I think Swoole does a really good job of handling all the risky aspects of memory management behind the scenes and exposing just the safe parts.

Now that we have covered the basics of async, what about parallel processes?

What are the Good and Bad Parts of Using Multiple Processes in PHP?

That is where things get more complicated. Normally, there is no reason to delve into multi-process scripts unless you need to speed up some computations and maximize the CPU usage (see: Swoole Backend in RubixML) or, for some other reason, you need full parallelism.

The other good part is that you can easily encapsulate some other PHP script in a process (Swoole provides a convenient wrapper for that).

php
$process = new Process(function () {
    // this executes in parallel
});
$process->start();

// wait until process finishes
$process->wait();

Pretty simple, right?

That's Great! What's Bad?

Once you start to deal with processes, you will likely have to delve into inter-process communication techniques (like Unix sockets) or shared memory management. Coroutine channels won't cut it - they are a single process thing.

For example, let's assume you want to close all the WebSocket connections active in the current Swoole server. Connection handles are scattered across multiple processes. What now?

That's Bad! What's Good?

Swoole is a mature library and has most of those cases covered.

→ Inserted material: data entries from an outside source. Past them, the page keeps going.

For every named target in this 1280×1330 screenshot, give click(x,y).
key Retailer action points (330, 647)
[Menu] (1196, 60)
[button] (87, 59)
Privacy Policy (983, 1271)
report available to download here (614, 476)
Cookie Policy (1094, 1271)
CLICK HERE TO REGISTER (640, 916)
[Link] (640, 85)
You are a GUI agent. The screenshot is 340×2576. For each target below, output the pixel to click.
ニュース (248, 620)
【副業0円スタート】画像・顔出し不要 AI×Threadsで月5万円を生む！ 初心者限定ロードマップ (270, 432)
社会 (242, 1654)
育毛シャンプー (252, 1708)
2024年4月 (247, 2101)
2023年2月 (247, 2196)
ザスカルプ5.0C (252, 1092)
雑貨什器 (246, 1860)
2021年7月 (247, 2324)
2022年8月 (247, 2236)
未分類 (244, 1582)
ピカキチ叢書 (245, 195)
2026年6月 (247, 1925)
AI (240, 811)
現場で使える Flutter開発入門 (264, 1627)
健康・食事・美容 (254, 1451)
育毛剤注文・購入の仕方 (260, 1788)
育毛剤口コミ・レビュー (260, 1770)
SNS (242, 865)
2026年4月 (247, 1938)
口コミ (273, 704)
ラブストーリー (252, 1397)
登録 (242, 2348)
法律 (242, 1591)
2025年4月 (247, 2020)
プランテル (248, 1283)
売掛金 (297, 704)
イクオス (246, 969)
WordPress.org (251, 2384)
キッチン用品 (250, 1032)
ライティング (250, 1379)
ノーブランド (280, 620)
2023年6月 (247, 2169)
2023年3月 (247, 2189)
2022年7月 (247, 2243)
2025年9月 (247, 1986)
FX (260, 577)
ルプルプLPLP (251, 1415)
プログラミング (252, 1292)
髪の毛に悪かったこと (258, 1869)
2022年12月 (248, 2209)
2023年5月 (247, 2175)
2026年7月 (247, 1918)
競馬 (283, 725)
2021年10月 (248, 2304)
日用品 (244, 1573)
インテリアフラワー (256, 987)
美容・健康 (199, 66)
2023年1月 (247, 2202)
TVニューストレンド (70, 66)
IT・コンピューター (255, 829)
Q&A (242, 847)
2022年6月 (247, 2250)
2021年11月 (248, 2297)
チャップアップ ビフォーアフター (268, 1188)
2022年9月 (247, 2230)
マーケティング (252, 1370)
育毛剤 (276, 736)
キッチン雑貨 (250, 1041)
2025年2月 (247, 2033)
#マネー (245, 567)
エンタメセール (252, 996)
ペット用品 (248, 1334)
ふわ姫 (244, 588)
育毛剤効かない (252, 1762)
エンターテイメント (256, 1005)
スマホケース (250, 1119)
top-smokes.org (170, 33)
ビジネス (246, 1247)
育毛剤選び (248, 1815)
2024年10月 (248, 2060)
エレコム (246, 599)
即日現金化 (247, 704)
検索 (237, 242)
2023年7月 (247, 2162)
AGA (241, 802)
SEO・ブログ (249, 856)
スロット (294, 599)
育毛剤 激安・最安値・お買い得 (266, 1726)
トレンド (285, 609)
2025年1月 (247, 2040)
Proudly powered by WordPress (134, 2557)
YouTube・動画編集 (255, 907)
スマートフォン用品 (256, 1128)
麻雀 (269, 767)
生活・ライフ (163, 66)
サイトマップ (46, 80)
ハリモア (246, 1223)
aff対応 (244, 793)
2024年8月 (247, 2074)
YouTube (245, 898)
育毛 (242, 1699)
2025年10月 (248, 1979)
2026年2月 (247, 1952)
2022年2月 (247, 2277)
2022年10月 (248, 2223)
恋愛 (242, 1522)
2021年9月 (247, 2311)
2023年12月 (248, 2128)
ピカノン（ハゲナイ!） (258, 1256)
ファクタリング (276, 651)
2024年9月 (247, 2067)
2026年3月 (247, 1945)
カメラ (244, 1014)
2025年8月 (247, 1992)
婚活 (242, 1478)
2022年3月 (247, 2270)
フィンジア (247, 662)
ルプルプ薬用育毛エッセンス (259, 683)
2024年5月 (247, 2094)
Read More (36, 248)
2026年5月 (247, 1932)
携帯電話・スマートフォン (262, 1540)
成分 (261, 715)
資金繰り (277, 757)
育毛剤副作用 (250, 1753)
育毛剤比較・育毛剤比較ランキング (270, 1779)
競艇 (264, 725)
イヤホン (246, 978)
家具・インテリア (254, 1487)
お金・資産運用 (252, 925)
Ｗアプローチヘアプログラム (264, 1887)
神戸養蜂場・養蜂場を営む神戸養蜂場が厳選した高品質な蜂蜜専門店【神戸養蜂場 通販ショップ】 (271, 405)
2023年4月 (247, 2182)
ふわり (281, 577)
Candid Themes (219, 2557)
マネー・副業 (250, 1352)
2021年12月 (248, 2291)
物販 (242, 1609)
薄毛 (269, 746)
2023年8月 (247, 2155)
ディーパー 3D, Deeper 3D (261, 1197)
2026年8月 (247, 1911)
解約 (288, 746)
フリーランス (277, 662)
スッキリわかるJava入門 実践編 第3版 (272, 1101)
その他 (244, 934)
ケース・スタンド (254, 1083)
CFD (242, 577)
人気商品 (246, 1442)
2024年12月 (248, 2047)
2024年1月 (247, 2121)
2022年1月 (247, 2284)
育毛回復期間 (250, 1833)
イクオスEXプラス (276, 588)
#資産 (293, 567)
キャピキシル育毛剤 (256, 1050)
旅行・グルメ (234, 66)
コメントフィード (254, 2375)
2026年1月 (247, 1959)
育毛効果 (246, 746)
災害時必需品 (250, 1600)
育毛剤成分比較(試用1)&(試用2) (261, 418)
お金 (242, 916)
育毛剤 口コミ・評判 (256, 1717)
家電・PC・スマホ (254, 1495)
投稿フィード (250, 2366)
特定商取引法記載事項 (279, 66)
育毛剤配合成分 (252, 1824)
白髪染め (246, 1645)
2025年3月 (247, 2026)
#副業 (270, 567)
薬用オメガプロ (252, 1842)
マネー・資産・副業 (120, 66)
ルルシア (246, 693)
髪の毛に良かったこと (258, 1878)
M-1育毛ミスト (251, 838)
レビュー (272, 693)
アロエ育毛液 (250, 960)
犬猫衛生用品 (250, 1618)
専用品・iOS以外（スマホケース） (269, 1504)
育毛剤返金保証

For example, if you want to make a list of all opened WebSocket connections, you can use Table, which is a shared memory view (kind of similar to JavaScript's TypedArray), but also combining some aspects of key-value store.

Let's create the table before the server starts:

php
// You can determine the maximum possible connections by knowing the  server 
// and kernel limits.
$table = new Table($maxPossibleConnections);
$table->column('worker_id', Table::TYPE_INT);
$table->create();

Now, after the server starts, you can store the opened connections in the table (from a worker thread):

php
// $fd is the WebSocket connection file descriptor (id)
$table->set((string) $fd, [
    'worker_id' => $workerId,
]);

In the end, if you want to close the connections, you can iterate over the table:

php
foreach ($table as $fd => $row) {
    $server->close($fd);
}

That's all Good, But...?

That's true; it's all good in the end. The good news is that there is a clean solution for every issue we encounter.

We are left with a functional parallel processing library that can handle classical sites and asynchronous streams, WebSockets, and low-level protocols without workarounds or additional measures like job queues.

There is a small price to pay here and there, but the overall benefits are tremendous. We landed in a cozy place.